In recent years, infrared thermography has established itself as an indispensable tool in medicine and sports science. Whether to prevent injuries, monitor fatigue, or individualize recovery processes in elite athletes, the ability to "see" and measure physiology through real-time thermal metrics is adding increasingly significant value to the daily work of sports institutions and clinics worldwide.
However, until recently, a major invisible obstacle persisted in the workflow of any thermography professional: image analysis and processing.
Traditionally, to extract reliable quantitative data, an evaluator had to spend hours in front of a screen manually segmenting the so-called regions of interest (ROIs) on each image. This manual process is not only time-consuming but also introduces human bias shaped by the evaluator's experience, which can affect data reproducibility.
The solution? Automated analysis. But is automated software as accurate and reliable as the eye of a human expert?
To answer this question definitively, an international team of researchers led by Dr. Jose Ignacio Priego-Quesada (GIBD, University of Valencia) has published a crucial study in the prestigious scientific journal Journal of Thermal Biology. In it, they evaluate for the first time in lower limb (leg) protocols the level of agreement and time efficiency of the ThermoHuman® automatic segmentation software compared to traditional manual methods before and after exercise. This work expands upon previous scientific evidence from Requena (2020), which had already validated the algorithm specifically for the soles of the feet.
Below, we analyze the details of this new study and what it contributes to previously published data on the scientific validation of our technology.
To test the software's accuracy in a real and metabolically demanding scenario, the researchers involved 19 recreational runners (10 men and 9 women). The participants completed a 10-kilometer outdoor run under standardized environmental conditions.
A total of 76 thermographic images (anterior and posterior views of the lower limbs) were captured at two key moments: before and immediately after running. Image processing was split between an expert evaluator (with 5 years of experience in thermography research) and ThermoHuman’s automated algorithm (web version, July 2025).
To assess agreement, three different methodologies were compared across 22 regions of interest (ROIs) on the legs:
The study's findings left no room for doubt, confirming with robust data the two main hypotheses: ThermoHuman is scientifically equivalent to manual analysis in terms of accuracy, and overwhelmingly superior in terms of time efficiency.

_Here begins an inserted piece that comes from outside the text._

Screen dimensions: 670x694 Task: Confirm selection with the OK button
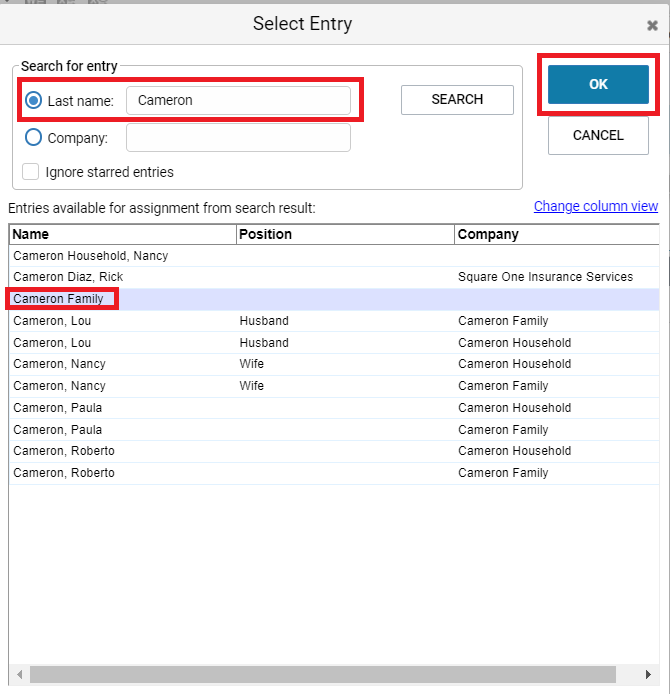click(x=598, y=84)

Statistical analysis using linear mixed-effects models and concordance correlation coefficients (CCC) demonstrated that temperature differences between ThermoHuman and manual methods are virtually non-existent.
In simple terms: the automated software provides the exact same skin temperature data as an expert human eye manually analyzing each area.
While accuracy is identical, the time required to obtain the data tells a radically different story. To process the 76 images in the study (which involved analyzing a total of 1,672 regions of interest):
This represents an 85.6% time saving compared to the conventional manual method, and a 93% saving compared to the exact replication of boundaries. These figures not only support but improve upon the framework analyzed in Requena's (2020) scientific paper—which reported an 86% reduction—explained by the implementation of a second-generation technology (ThermalApp 2.0) in recent years. Imagine what this means for a professional football club or a clinic where dozens of patients or athletes are evaluated daily: hours of tedious work can now be dedicated directly to decision-making, data interpretation, and athlete care.
One of the major added advantages of ThermoHuman in its latest software versions is the ability to make quick manual adjustments if the automatic segmentation makes a minor error.
In this study, out of the 1,672 regions automatically analyzed by the ThermoHuman algorithm, only 18 regions (1.08%) required minor manual correction by the evaluator. These occasional errors were concentrated in distal areas or those more prone to shape variations, such as the anterior foot or the adductor region. This minimal percentage demonstrates the immense maturity the algorithm has reached through the ongoing use of Machine Learning techniques.
The study also reflects the typical limitations faced by any professional in daily fieldwork. For instance, 229 ROIs (13.70%) were excluded from the final analysis because the participants' clothing partially covered the skin (mainly in the gluteal and upper lateral thigh areas).
This detail, far from being a flaw, highlights the methodological honesty of the research and serves as a clinical reminder: to obtain reliable thermographic data of the lower body, it is essential to strictly adhere to clothing protocols, fully exposing the skin of the regions to be analyzed.
For sports and health professionals, this study provides three key certainties:
The study published by Januário et al. (2026) scientifically validates ThermoHuman®'s software once again, demonstrating a qualitative leap in its performance with superior ICC (Intraclass Correlation Coefficient) values and an increase in time savings, which rises from the previous 86% to an extraordinary 93%. These results confirm ThermoHuman® as a fully reliable, validated, and fast tool, ideal for both rigorous scientific research and daily professional work in sports environments. Consequently, it solidifies its position as the solution offering the highest guarantees of accuracy and efficiency on the market.
Automation and artificial intelligence are no longer the future of thermography; they are the present, backed by science.